TASK BRIEF> Leaving out every image, restate all the records word for word.

Saved data entries

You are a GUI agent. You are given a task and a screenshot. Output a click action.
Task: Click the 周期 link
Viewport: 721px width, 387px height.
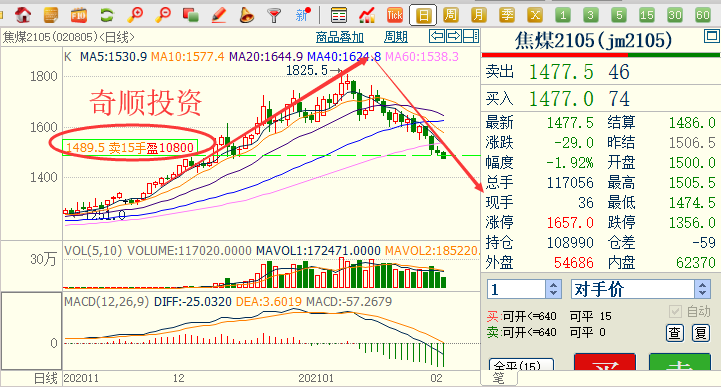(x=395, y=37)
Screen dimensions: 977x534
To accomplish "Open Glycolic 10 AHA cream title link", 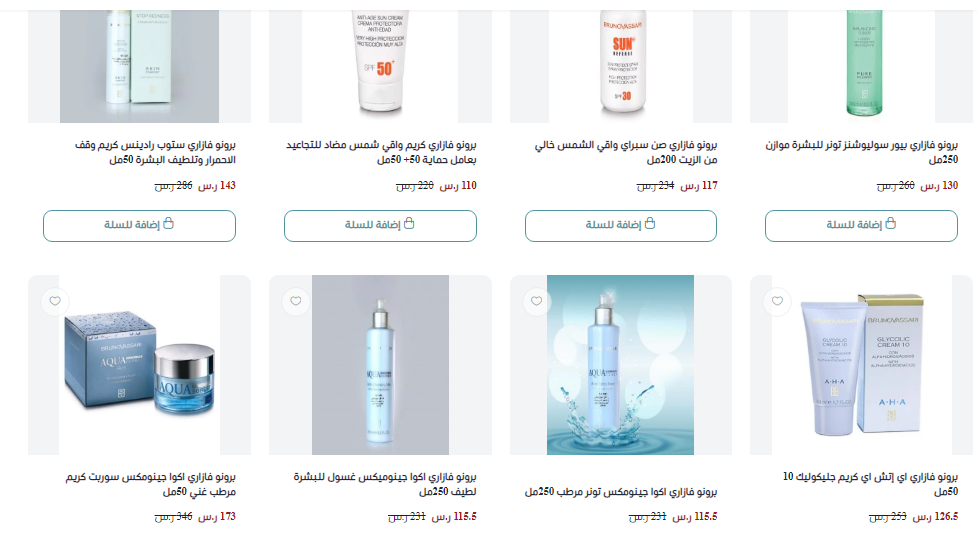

WRITTEN REPLY>
You are a GUI agent. You are given a task and a screenshot. Output a click action.
Task: Click the 周期 link
Viewport: 721px width, 387px height.
(x=395, y=37)
Screen dimensions: 977x534
To accomplish "Open Glycolic 10 AHA cream title link", 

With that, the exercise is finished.